**Directions for this task**
Extract each line from the entries below that has the string "field" in it.

(Items from a dataset)
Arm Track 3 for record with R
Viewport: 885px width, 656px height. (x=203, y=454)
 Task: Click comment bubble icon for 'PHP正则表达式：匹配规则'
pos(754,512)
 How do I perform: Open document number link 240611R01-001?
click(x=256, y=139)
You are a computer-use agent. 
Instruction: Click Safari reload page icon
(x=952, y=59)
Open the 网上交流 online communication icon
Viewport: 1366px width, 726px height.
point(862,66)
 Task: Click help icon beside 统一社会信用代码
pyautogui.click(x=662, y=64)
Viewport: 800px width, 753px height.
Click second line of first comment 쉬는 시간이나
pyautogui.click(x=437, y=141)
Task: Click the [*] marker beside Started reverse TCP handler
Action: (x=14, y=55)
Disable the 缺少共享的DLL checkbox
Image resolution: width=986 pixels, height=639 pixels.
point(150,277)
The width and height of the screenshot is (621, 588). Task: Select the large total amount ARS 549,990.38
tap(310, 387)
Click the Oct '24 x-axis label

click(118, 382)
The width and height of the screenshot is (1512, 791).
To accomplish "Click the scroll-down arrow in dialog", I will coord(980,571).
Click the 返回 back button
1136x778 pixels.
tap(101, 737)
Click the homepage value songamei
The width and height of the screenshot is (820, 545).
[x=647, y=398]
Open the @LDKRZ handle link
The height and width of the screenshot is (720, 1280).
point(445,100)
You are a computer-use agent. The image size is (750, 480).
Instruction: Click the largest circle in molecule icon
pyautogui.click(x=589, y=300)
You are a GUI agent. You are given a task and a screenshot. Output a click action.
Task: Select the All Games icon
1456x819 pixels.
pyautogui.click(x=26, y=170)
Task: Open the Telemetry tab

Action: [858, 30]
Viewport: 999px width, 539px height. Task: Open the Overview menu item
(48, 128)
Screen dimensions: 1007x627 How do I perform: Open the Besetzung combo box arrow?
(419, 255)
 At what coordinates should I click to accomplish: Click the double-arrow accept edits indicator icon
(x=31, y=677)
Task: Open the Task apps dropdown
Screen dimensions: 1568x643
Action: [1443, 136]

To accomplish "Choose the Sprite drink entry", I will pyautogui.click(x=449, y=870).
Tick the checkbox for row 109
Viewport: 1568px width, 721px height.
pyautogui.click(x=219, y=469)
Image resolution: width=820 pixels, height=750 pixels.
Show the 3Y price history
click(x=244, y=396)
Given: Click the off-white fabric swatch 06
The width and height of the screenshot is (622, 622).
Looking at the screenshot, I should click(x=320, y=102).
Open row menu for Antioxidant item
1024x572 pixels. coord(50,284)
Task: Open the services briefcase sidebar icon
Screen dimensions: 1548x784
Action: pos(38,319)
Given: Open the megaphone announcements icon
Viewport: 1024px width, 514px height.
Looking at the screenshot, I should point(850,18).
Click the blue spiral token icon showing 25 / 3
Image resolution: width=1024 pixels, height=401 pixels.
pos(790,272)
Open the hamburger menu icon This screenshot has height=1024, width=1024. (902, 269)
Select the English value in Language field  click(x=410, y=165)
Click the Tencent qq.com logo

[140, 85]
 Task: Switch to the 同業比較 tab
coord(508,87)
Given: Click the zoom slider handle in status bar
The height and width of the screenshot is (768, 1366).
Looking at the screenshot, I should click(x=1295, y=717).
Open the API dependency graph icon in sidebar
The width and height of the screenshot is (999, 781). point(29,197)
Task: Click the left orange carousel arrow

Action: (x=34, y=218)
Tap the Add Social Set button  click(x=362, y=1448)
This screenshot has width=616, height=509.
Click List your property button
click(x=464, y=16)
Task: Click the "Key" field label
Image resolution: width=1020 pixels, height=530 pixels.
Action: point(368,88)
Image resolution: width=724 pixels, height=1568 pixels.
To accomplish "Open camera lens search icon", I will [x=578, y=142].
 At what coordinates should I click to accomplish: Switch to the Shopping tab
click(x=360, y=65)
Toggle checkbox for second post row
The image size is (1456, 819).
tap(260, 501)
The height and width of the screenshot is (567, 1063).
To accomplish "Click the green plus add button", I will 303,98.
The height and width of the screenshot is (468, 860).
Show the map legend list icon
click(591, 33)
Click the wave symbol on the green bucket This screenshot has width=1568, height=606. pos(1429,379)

**Output for this task**
Select the English value in Language field  click(x=410, y=165)
Task: Click the "Key" field label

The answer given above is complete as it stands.